If one RMF application instance can work properly on AWS across multiple availability zones? (#586)

Posted by @luyiluis:

I have a question regarding the RMF application deployment, if we deploy one RMF application instance on AWS (Elastic Container Service) with multiple availability zones, if it still can work properly with robots sending data to RMF on the cloud?

If i’m not wrong, in this case, AWS will deploy the same RMF application as multiple RMF instances across the different availability zones to support high availability of the application, but the current RMF seems cannot support one robot interfacing with multiple RMF core instances even if they are with same ROS domain id and DDS network?

Please kindly advise what’s the recommended high availability solution for RMF? thanks

Posted by @akash-roboticist:

Hi @luyiluis , High Availability in itself is a characteristic of a system, via use of one or more strategies eg.

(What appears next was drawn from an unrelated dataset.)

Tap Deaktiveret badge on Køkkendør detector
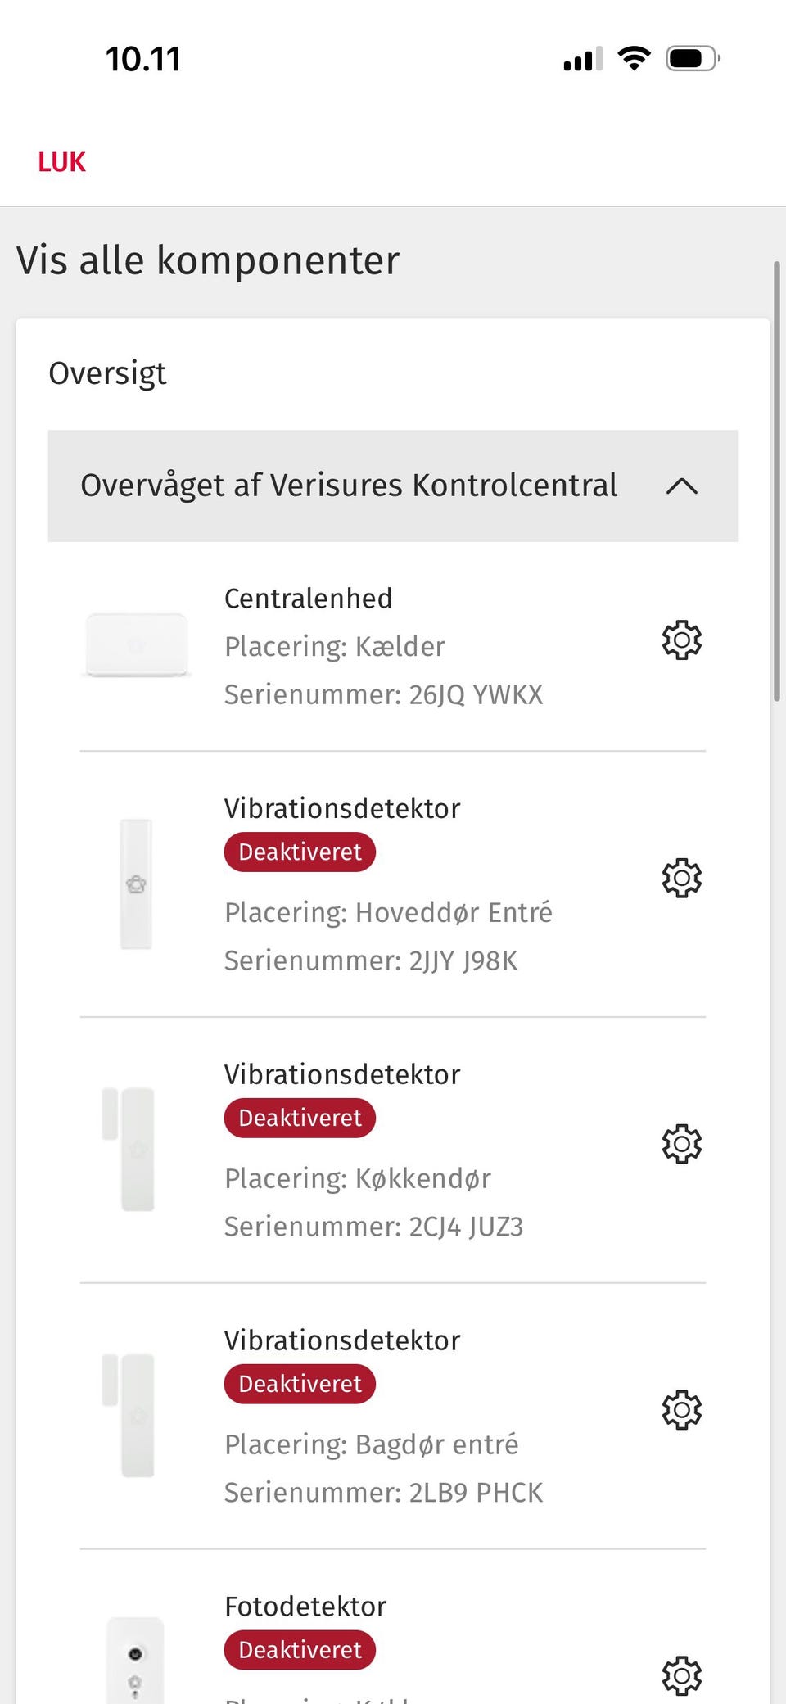The image size is (786, 1704). (x=300, y=1119)
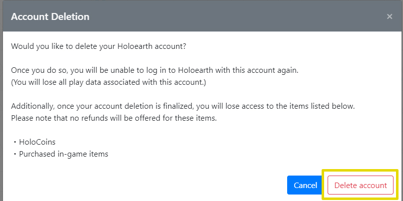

Load balancing (Active-active), Failover (Active-passive), Replication, etc.

For stateful applications like Open-RMF, due to their very nature, limits the strategies (out of the box) that may be used for HA. Failover (Active-passive) strategy can be used though (eg. spinup of node on backup server, when primary fails), with some acceptable loss of data, eg. traffic data, fleet adapter interim states, etc.

There are however quite a few components that are not limited by such state constraints, eg. API server, database, etc - these may be implemented using either of the many available HA strategies (eg. FastAPI load balancer setup guide, PostgreSQL HA guide ) or by use of managed / hosted services like those by AWS that may be HA out of the box.

However, if your question was related to horizontal scaling i.e. a robots can connect to any of the many instances and robots connecting to different instances must work together - is currently not possible.

Posted by @mxgrey:

the current RMF seems cannot support one robot interfacing with multiple RMF core instances even if they are with same ROS domain id and DDS network?

Can you elaborate on what you would like to accomplish with having a robot interface with multiple “RMF core instances”? Please be as specific as you can. For example, what do you consider a single “RMF core instance” to be? Does “one instance” mean one traffic schedule node? Does it mean one traffic schedule node plus some set of fleet adapters? An Open-RMF system consists of many different nodes (executables) working together, so I don’t think there’s an obvious single entity that can be referred to as an “RMF core instance”.

One of the core motivations for people to use Open-RMF is the mobile robot negotiation system. That negotiation system requires all the robots’ plans to be channeled into one traffic schedule node which can then identify conflicts between their plans. If you have multiple traffic schedule nodes and robots can willy-nilly choose which one they talk to, then the traffic negotiation system will fail to recognize some conflicts, leading to traffic jams in the physical system.

To have load balancing for the traffic system it would need to be possible for multiple traffic schedule nodes to stay in sync with each other. As far as I can figure that would be no more efficient than having all the fleet adapters talk to the same traffic schedule node. It’s also been my impression that communication between the fleet adapters and the traffic schedule has not been a bottleneck for any deployments.

That being said, we’re open to designing these Open-RMF nodes in a way that supports load balancing, but we would need guidance on the following points:

  1. What are the characteristics of a deployment that needs load balancing? E.g. Does the server get overloaded with network traffic when a certain number of robots are present? Do you have multiple buildings in your deployment, each running their own traffic schedules, but you want to interface with them over the same dashboard?
  2. What is the topology of your deployment? E.g. Do you have multiple cloud instances communicating over a network? Multiple docker containers within one cloud instance? How are nodes organized across these different instances or containers?
  3. What would be an efficient algorithm for synchronizing across the different balancing nodes? This is likely the hardest question to answer.

Edited by @mxgrey at 2025-02-04T03:54:21Z